### Activity
Please copy the data below exactly; none of the pictures in it belong in the copy.

### Items listed in a dataset
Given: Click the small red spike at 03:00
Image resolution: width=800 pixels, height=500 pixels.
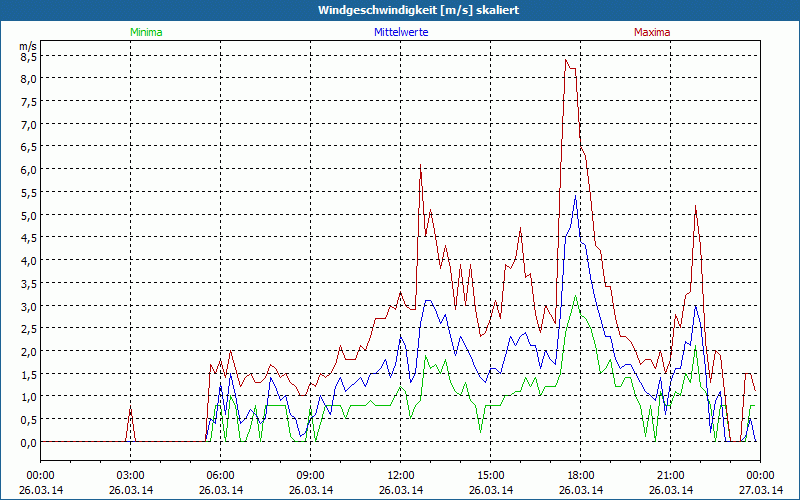Looking at the screenshot, I should point(130,410).
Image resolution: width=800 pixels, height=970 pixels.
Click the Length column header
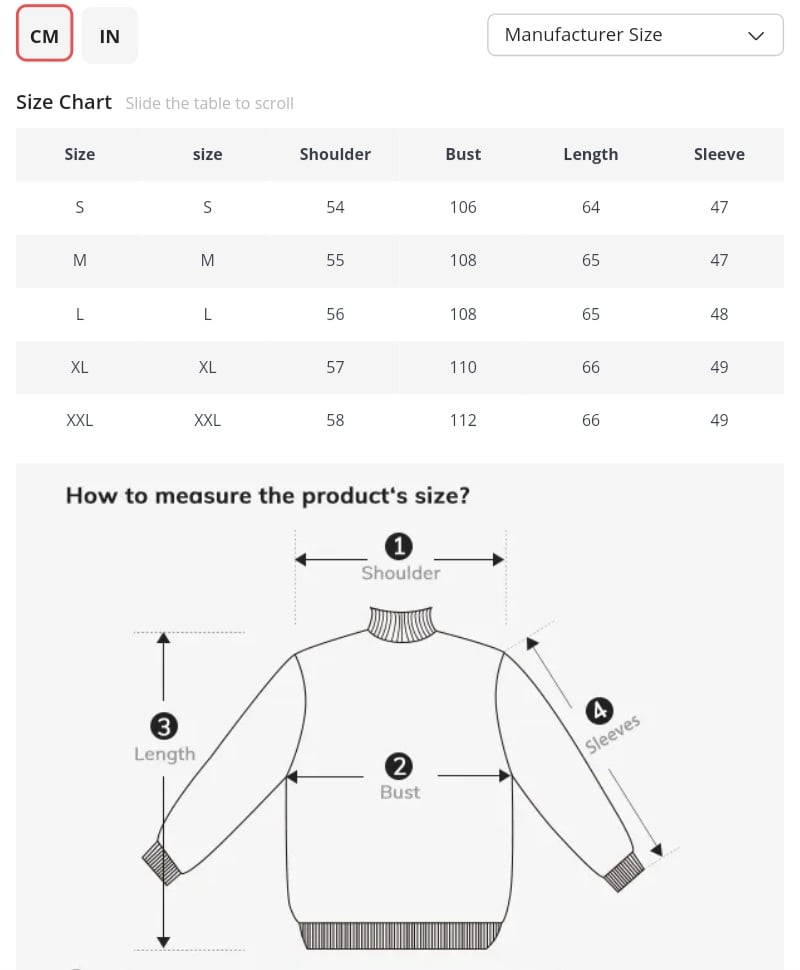pos(591,154)
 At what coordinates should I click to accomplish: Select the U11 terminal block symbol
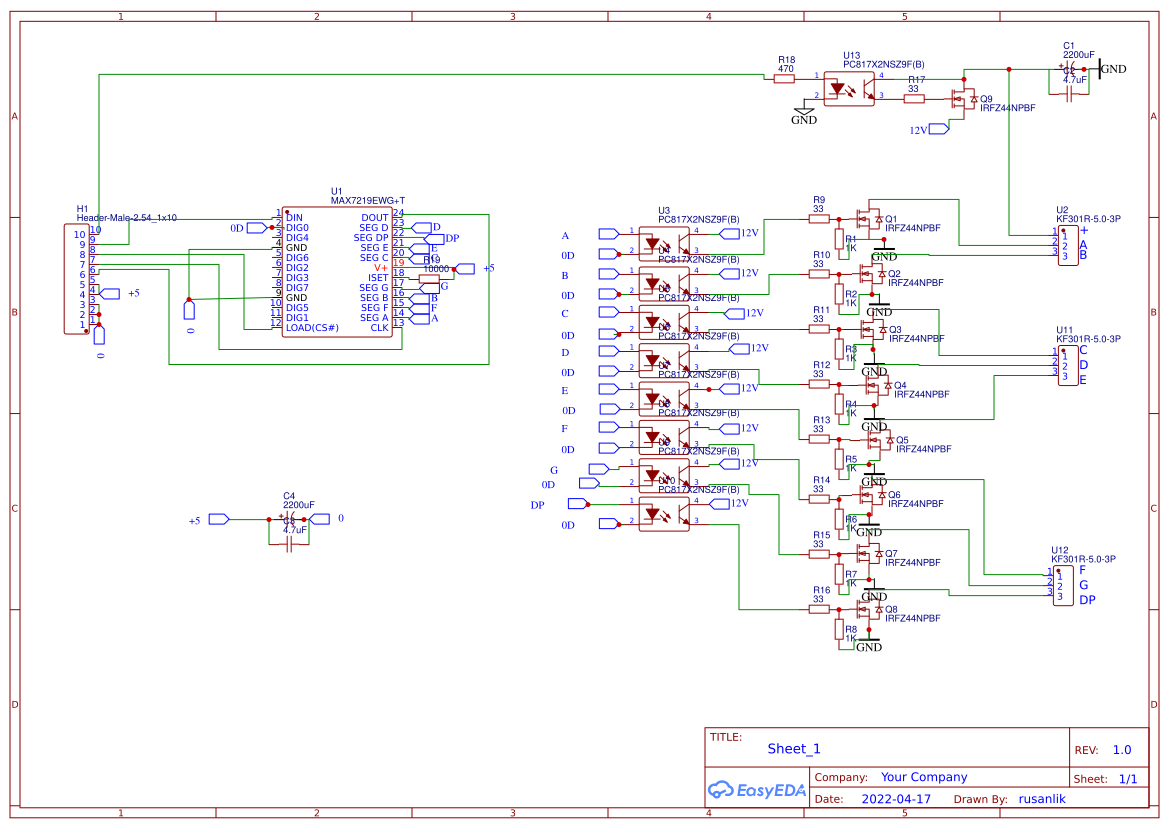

### Finished task
Given: Click the small red spike at 03:00
Image resolution: width=800 pixels, height=500 pixels.
Looking at the screenshot, I should point(130,410).
Image resolution: width=800 pixels, height=970 pixels.
Click the Length column header
pos(591,154)
 At what coordinates should I click to accomplish: Select the U11 terminal block symbol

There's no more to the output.